Solar Agile Delivery of Electrical Power Technology
The projects that make up ARPA-E's Solar ADEPT program, short for "Solar Agile Delivery of Electrical Power Technology," aim to improve the performance of photovoltaic (PV) solar energy systems, which convert the sun's rays into electricity. Solar ADEPT projects are integrating advanced electrical components into PV systems to make the process of converting solar energy to electricity more efficient.
Only a small percentage of the sunlight that reaches a PV system is converted into useful electricity. This inefficiency is due in part to the inefficient and failure-prone electrical components used in most PV systems today. Improving the performance and lowering the cost of electrical components, such as semiconductors and transformers, would go a long way towards improving the performance of PV systems. Better performing PV systems would, in turn, help make solar energy cost competitive with conventional forms of electricity generation. A PV system component called an inverter takes electric current from a PV cell and converts it into the type and amount of electricity that is compatible with the power grid. Power conversion is a critical part of the process because electrons in the PV cell create a direct current, or DC power, but electrical power grids that provide electricity to homes and other buildings require alternating current, or AC power.

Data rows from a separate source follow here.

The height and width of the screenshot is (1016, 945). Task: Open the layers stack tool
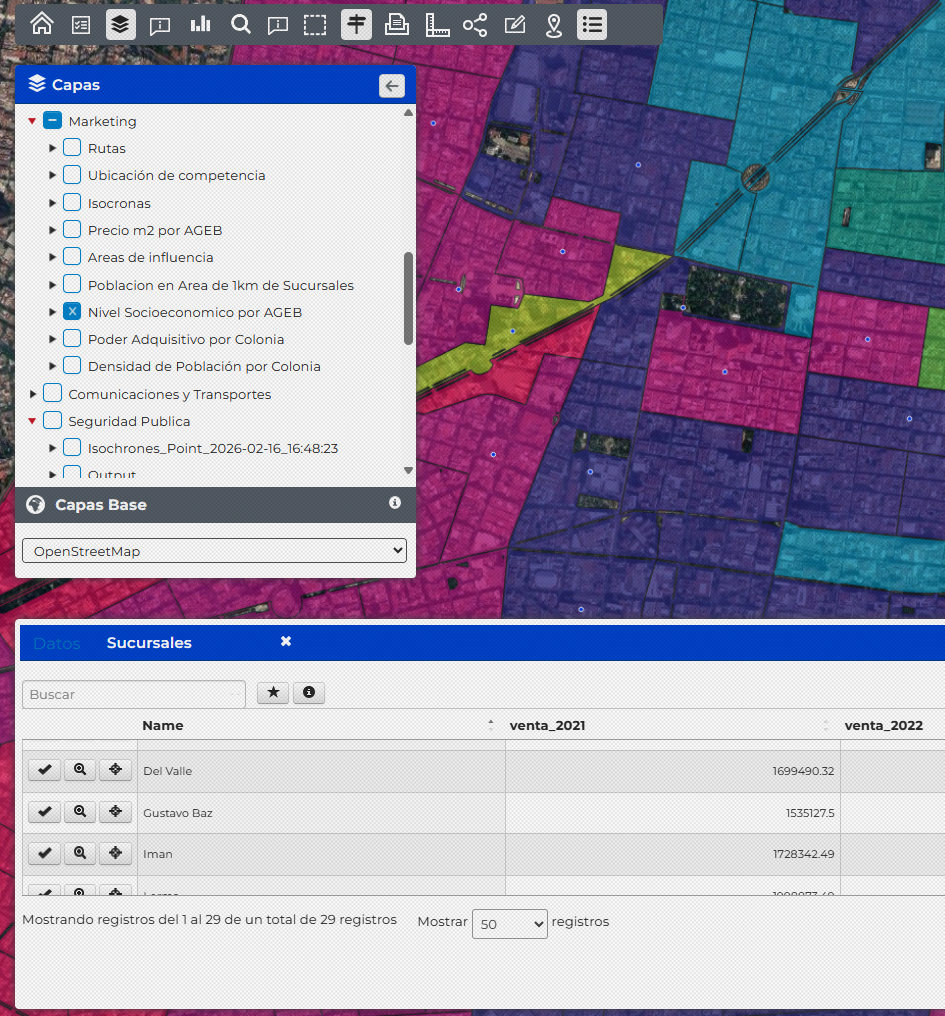[x=121, y=24]
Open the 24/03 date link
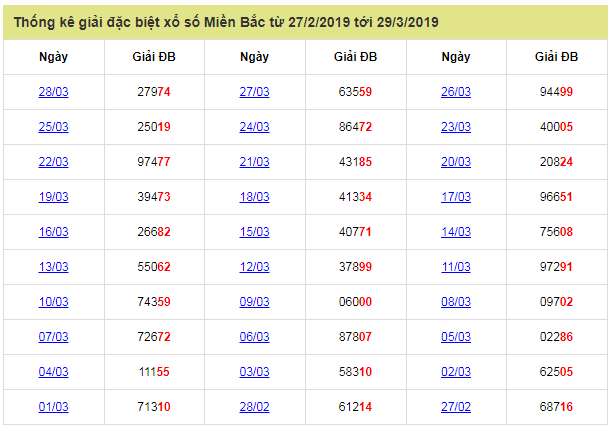This screenshot has width=612, height=431. [255, 127]
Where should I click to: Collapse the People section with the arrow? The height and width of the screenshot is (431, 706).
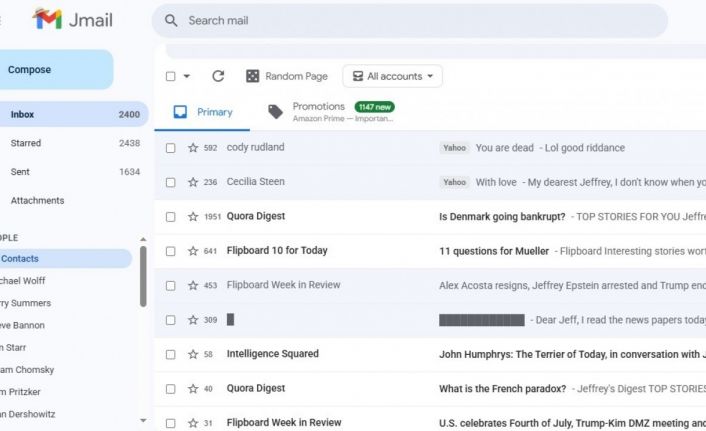point(142,239)
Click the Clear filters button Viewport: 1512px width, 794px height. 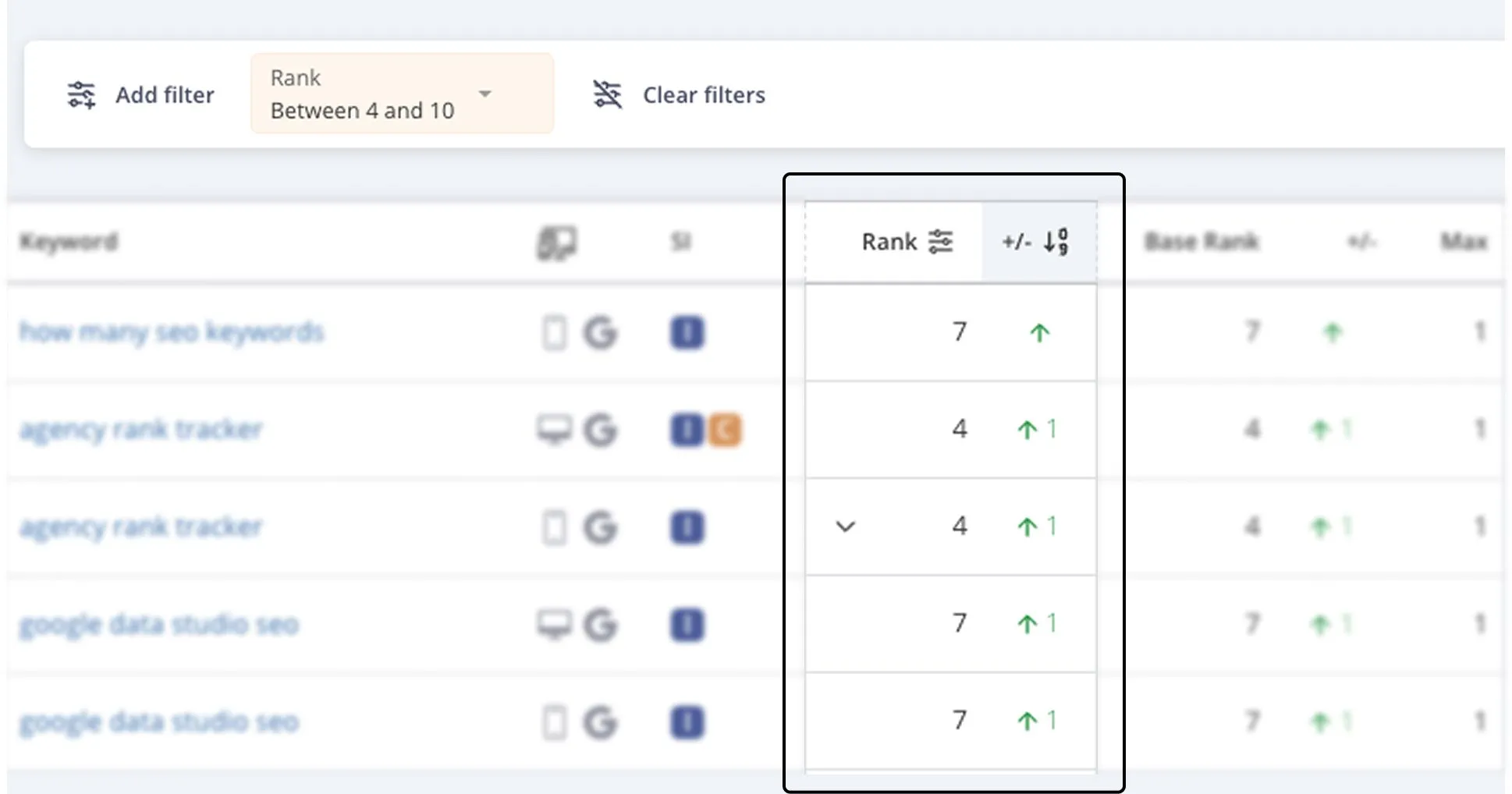pos(679,94)
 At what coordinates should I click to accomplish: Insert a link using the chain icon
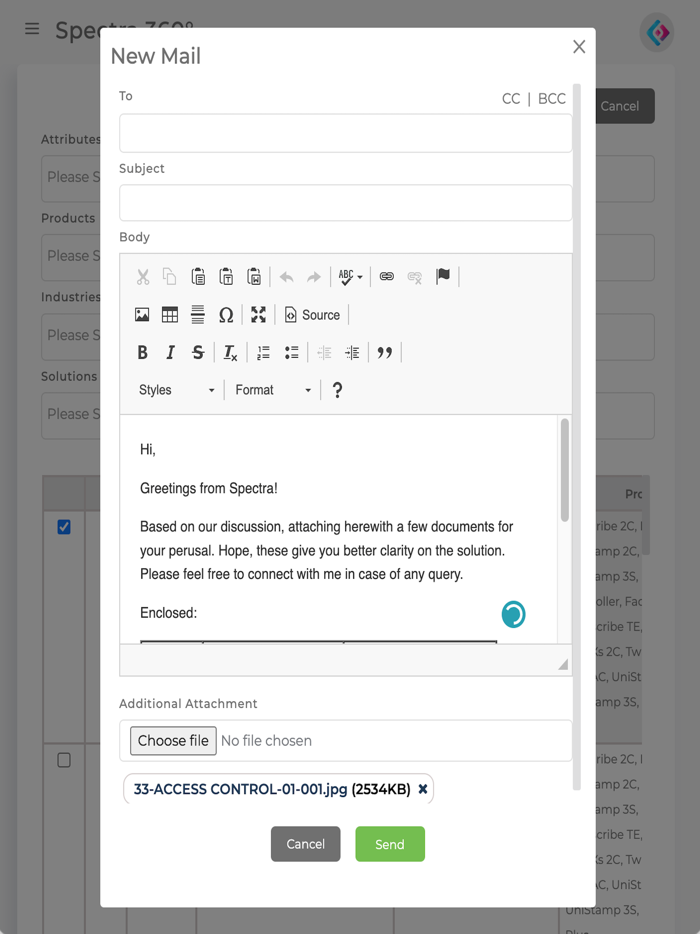pos(386,277)
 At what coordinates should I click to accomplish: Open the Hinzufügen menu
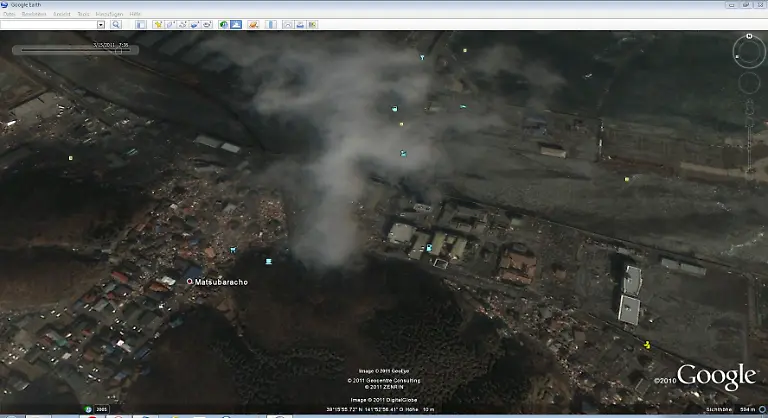pyautogui.click(x=109, y=14)
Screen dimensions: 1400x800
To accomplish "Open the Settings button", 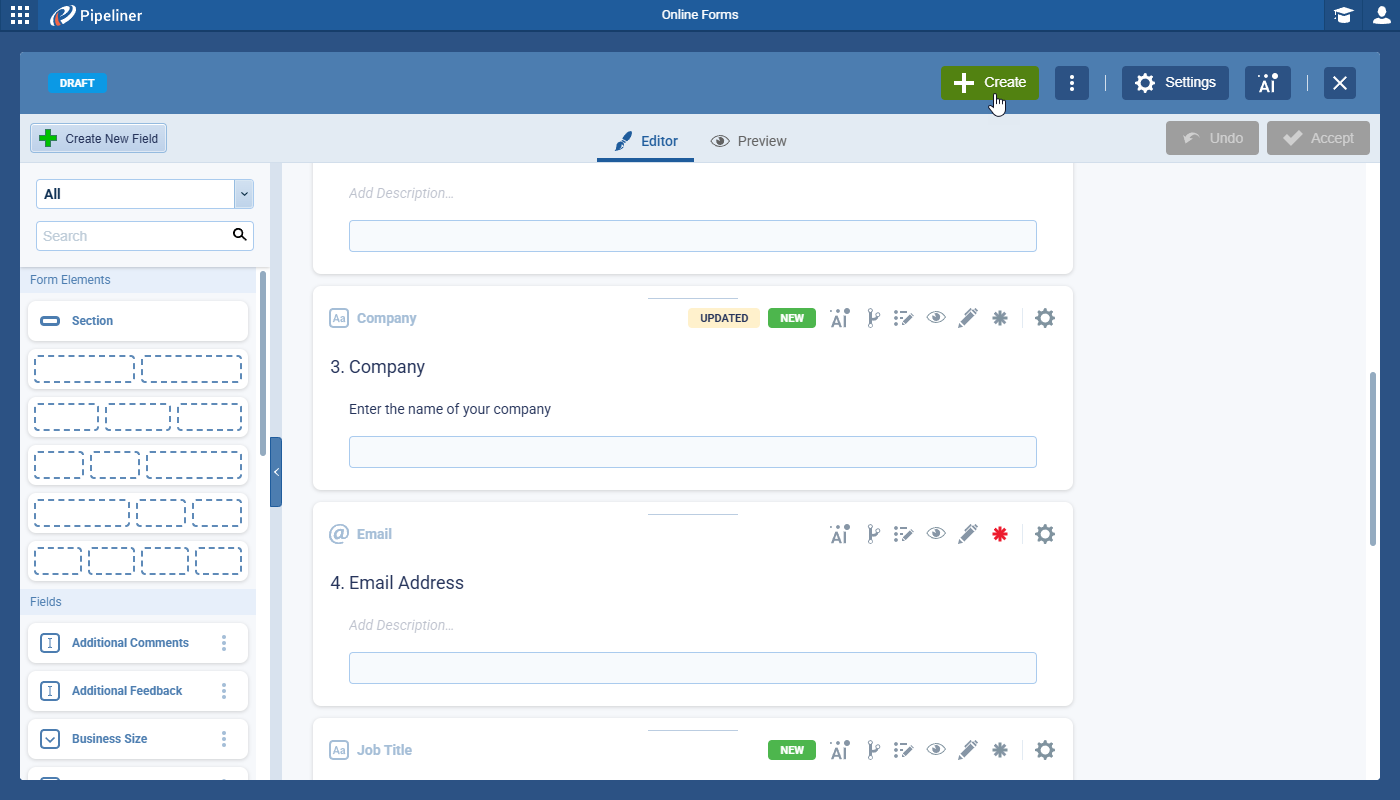I will click(1175, 83).
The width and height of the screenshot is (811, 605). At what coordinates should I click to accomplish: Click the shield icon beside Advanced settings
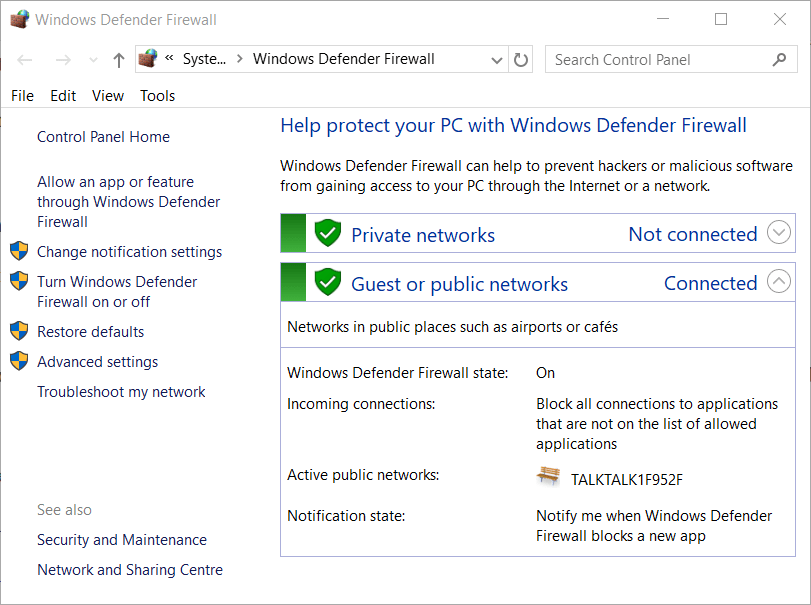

If successful, the Solar ADEPT projects would improve the efficiency of several steps involved in the process of converting solar energy to useable electricity--reducing the cost of utility-scale PV systems by up to 50% and residential or small-scale systems by up to 80%.
Lowering the cost of PV systems would help increase the use of solar energy, which in turn would decrease our dependence on fossil fuels and improve U.S. energy security.
Solar energy systems create zero harmful emissions while providing energy to homes and businesses, so their widespread use would significantly improve air quality.
Solar ADEPT project innovations could help position the U.S. as a leader in the solar electronics industry.